--- Extract provided ---

Appendix 1: The environmental capacity of streets

Residential access streets

3

Traffic in residential streets affects the environment in various ways— through noise, fumes, or vibration, for example—but perhaps the most crucial aspect is the danger that arises for people who wish to cross the street. Statistics show that 80% of all fatal and serious accidents to pedestrians are connected with the act of crossing the road. The possibility we have explored is that the environmental capacity of a street could be assessed, for practical purposes, by the ease with which the street can be crossed by pedestrians, and that if this crucial condition could be satisfied, then it is likely that needs relating to noise and fumes would also be satisfied.

4

We are considering, of course, the kind of street which lies within an environmental area, and where, in consequence, the general premise must be that the pedestrian has a large measure of freedom, including the freedom to cross the road whenever and wherever he pleases. This amounts to a further definition of a residential access road, for if the canalised or controlled crossing of pedestrians is required, then the presumption is that the road is no longer strictly an access road.

---

▸ **Your objective**:
Pick up the passage on the environmental capacity of residential streets after its last sentence and carry it forward.

--- Source material ---

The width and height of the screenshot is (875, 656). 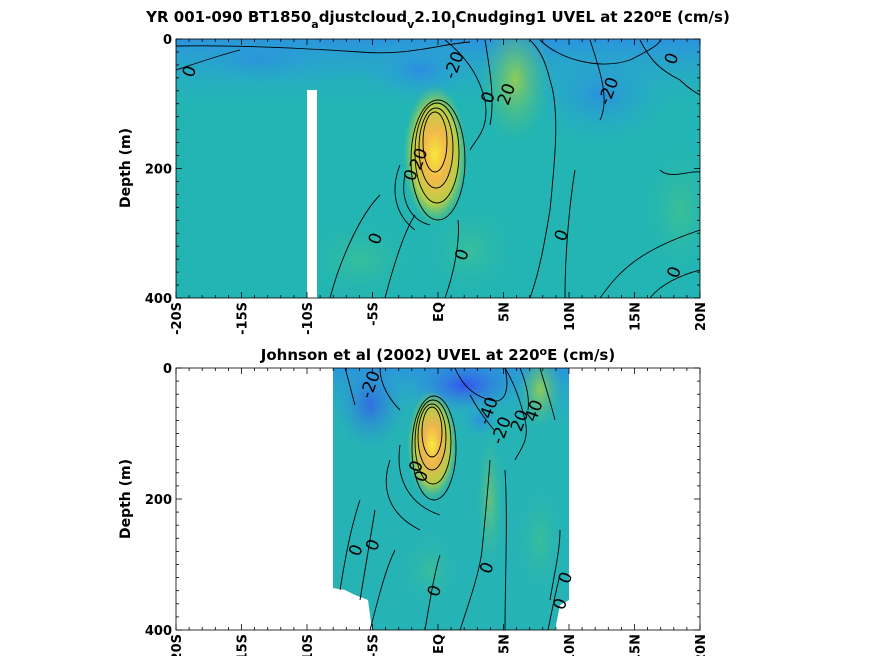 I want to click on field-obs, so click(x=451, y=499).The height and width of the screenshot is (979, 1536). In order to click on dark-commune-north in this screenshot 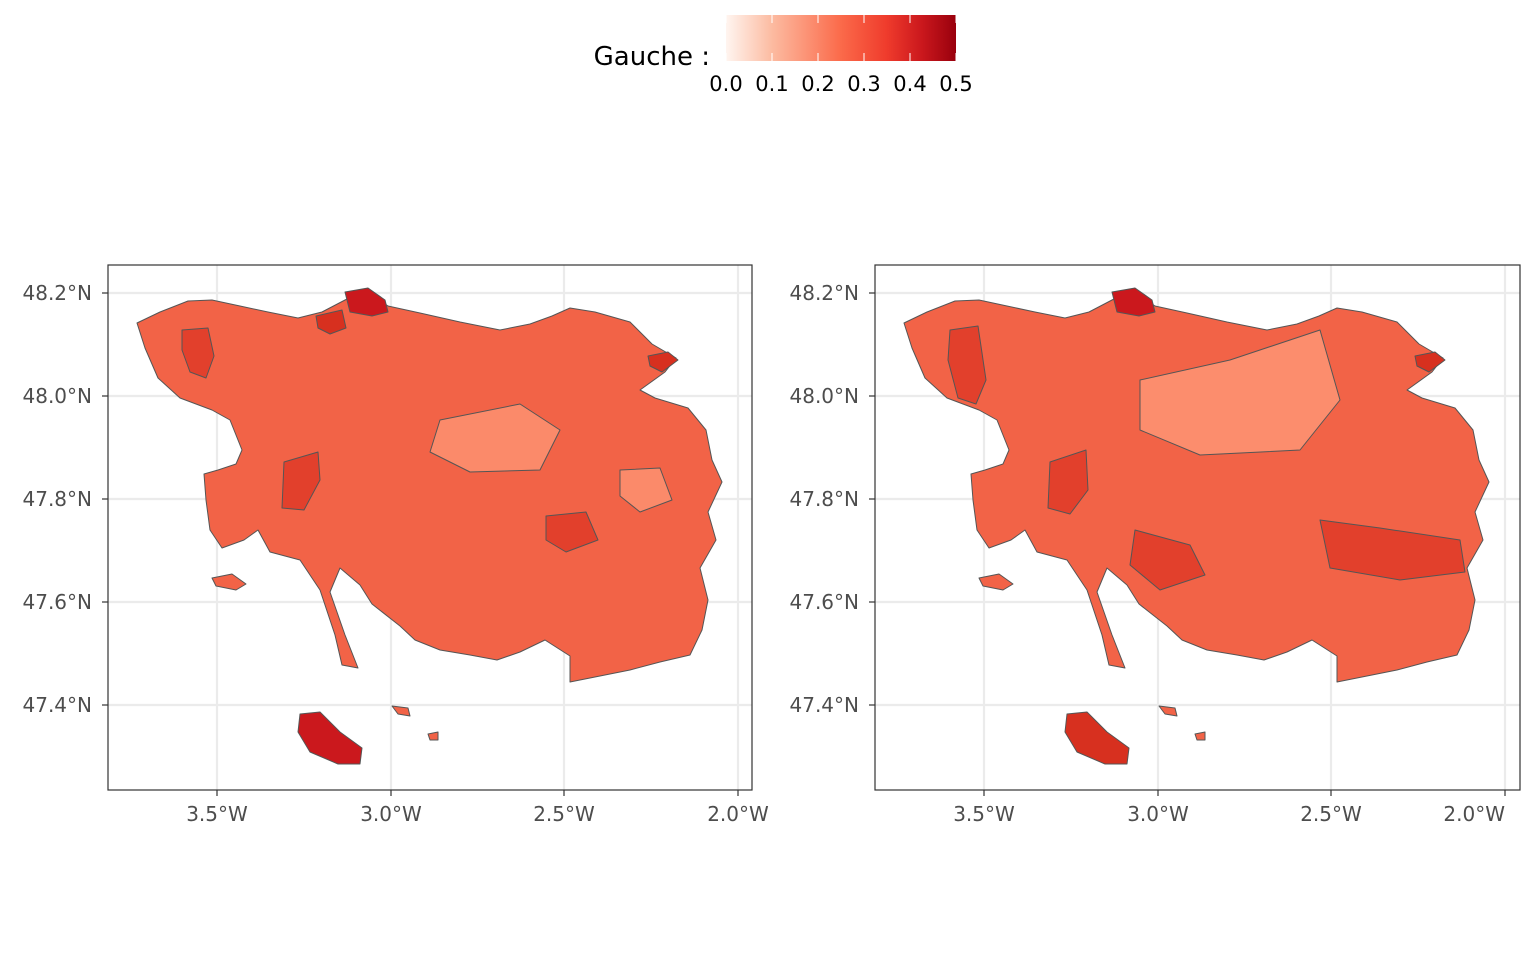, I will do `click(366, 302)`. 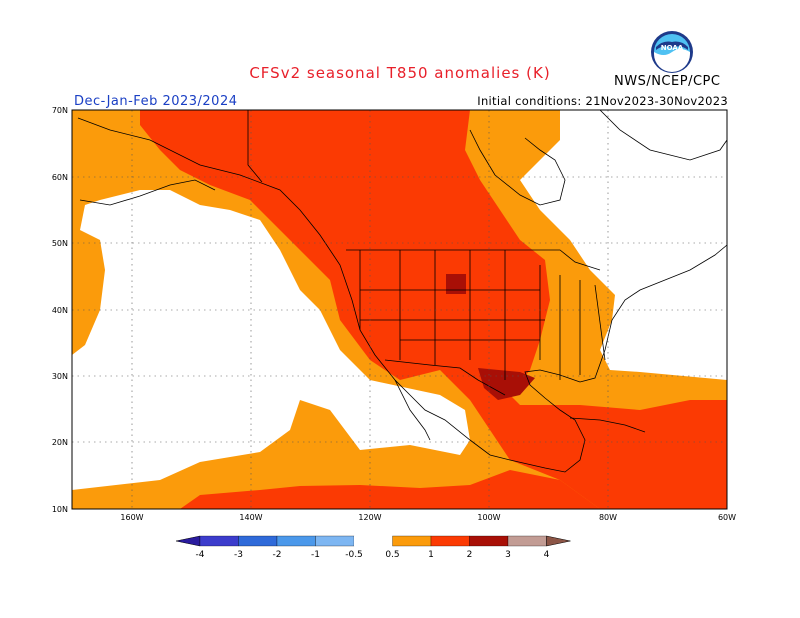 What do you see at coordinates (156, 102) in the screenshot?
I see `season-label: Dec-Jan-Feb 2023/2024` at bounding box center [156, 102].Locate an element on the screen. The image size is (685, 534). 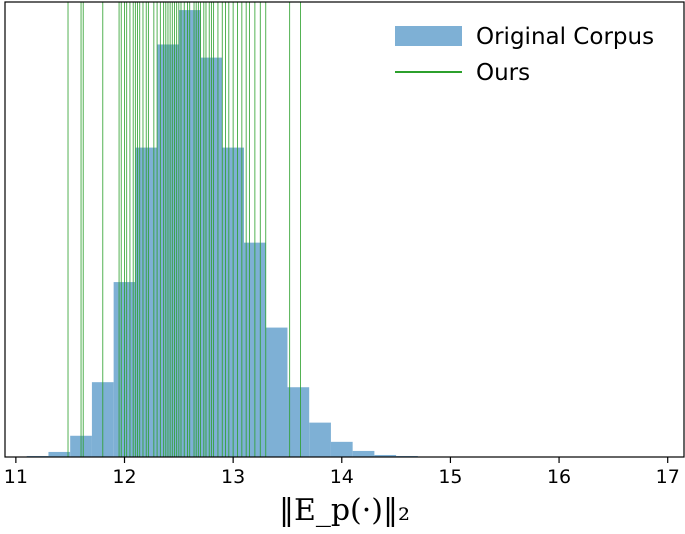
x-axis-label: ‖E_p(·)‖₂ is located at coordinates (344, 510).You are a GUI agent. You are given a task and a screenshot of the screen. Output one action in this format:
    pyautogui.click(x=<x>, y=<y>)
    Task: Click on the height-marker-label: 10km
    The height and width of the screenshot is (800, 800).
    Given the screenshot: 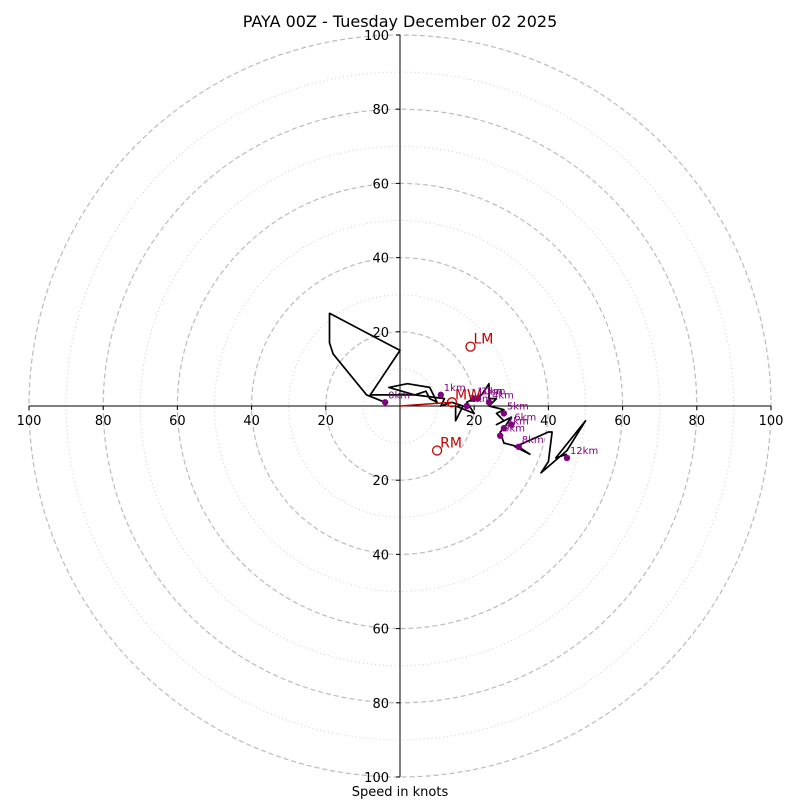 What is the action you would take?
    pyautogui.click(x=491, y=392)
    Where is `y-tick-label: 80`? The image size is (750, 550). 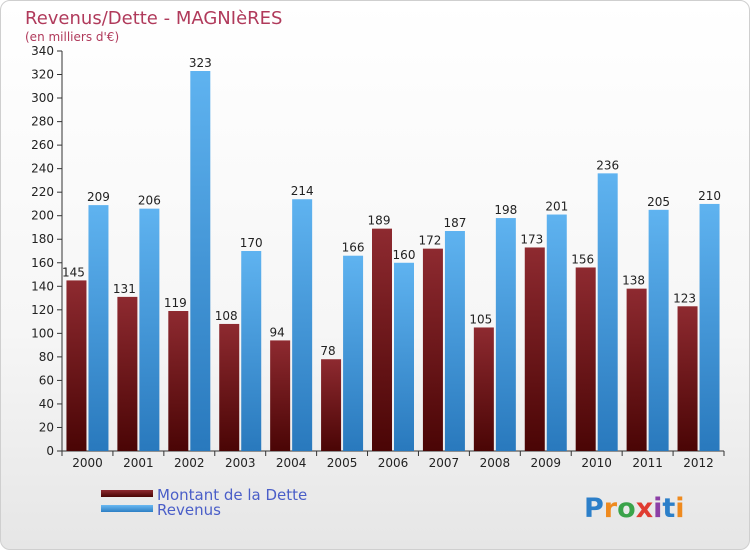 y-tick-label: 80 is located at coordinates (46, 357).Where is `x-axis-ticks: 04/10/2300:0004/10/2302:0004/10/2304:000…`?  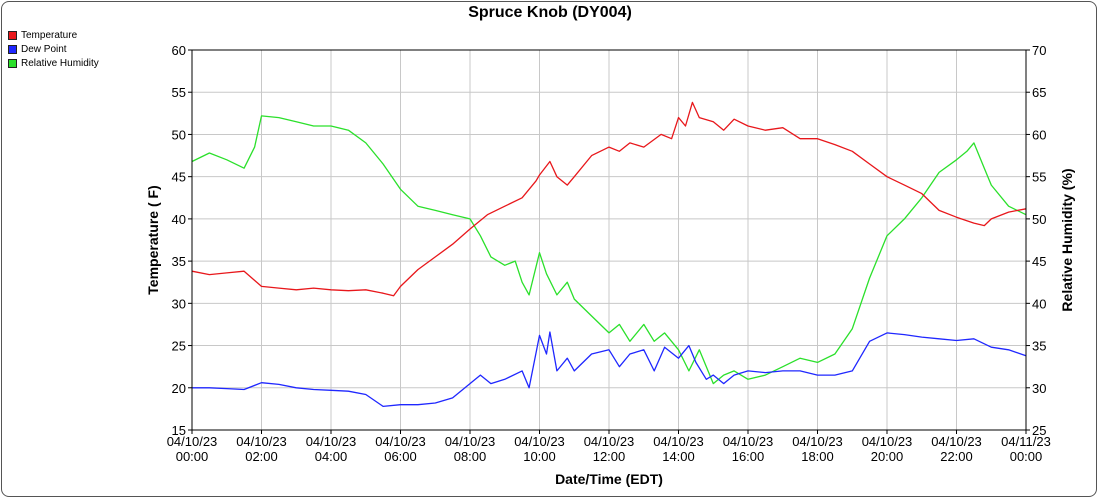
x-axis-ticks: 04/10/2300:0004/10/2302:0004/10/2304:000… is located at coordinates (609, 447). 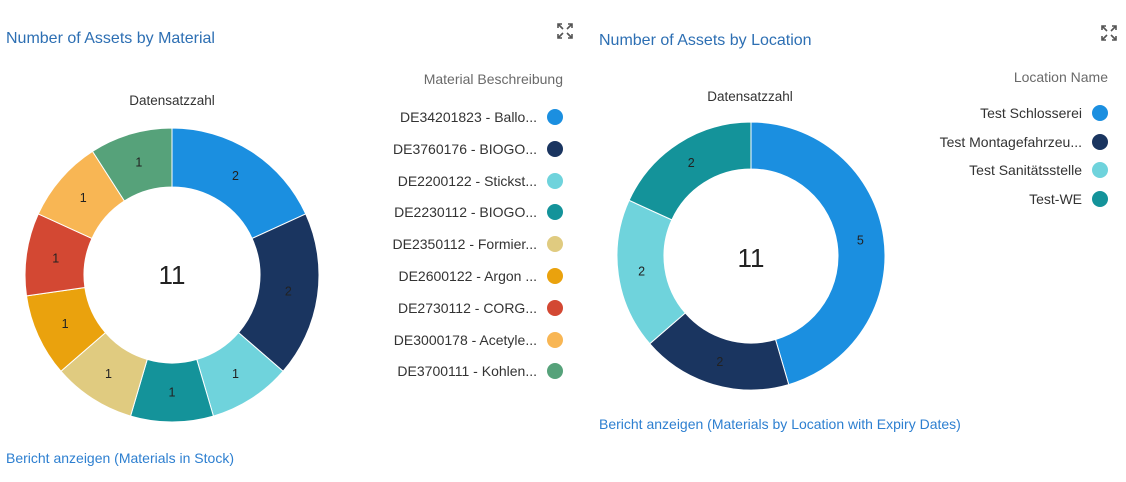 I want to click on report-link-materials-in-stock: Bericht anzeigen (Materials in Stock), so click(x=120, y=458).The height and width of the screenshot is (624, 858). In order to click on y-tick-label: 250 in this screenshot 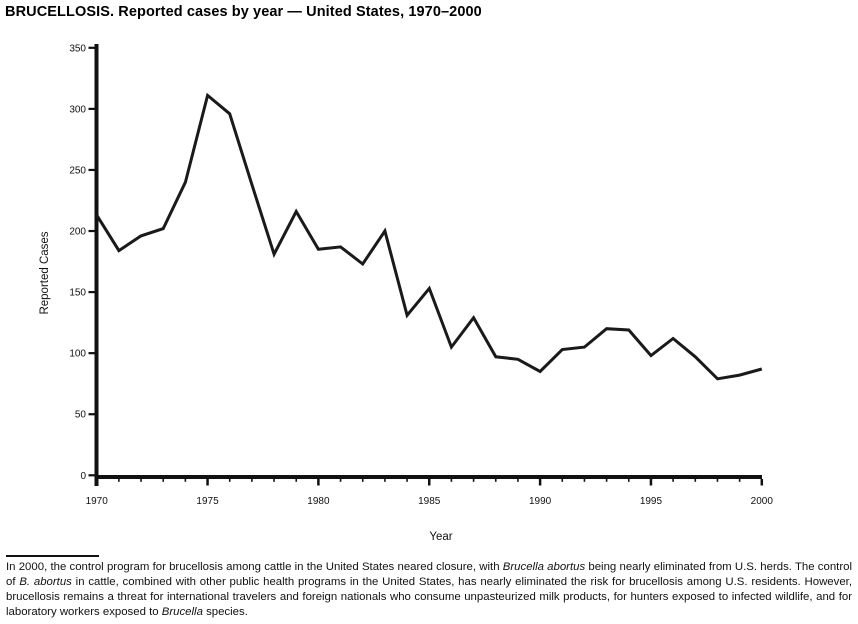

---

▸ **Written response**:
5

In effect this approach amounts to defining the acceptable level of risk for the act of crossing the road. Conditions vary so enormously that it is not possible, by studying accident statistics, to say simply that a street of this or that width, carrying this or that amount of traffic, is safe or unsafe. But there is the possibility that the level of risk might be measured by the delay to which a pedestrian is subjected when he desires to cross the road. A person only delays making his crossing if, in his judgement, he might be hit by an approaching vehicle. It is a reasonable assumption that the longer he is delayed the more he is likely to 'take chances' and so reduce his margin of safety.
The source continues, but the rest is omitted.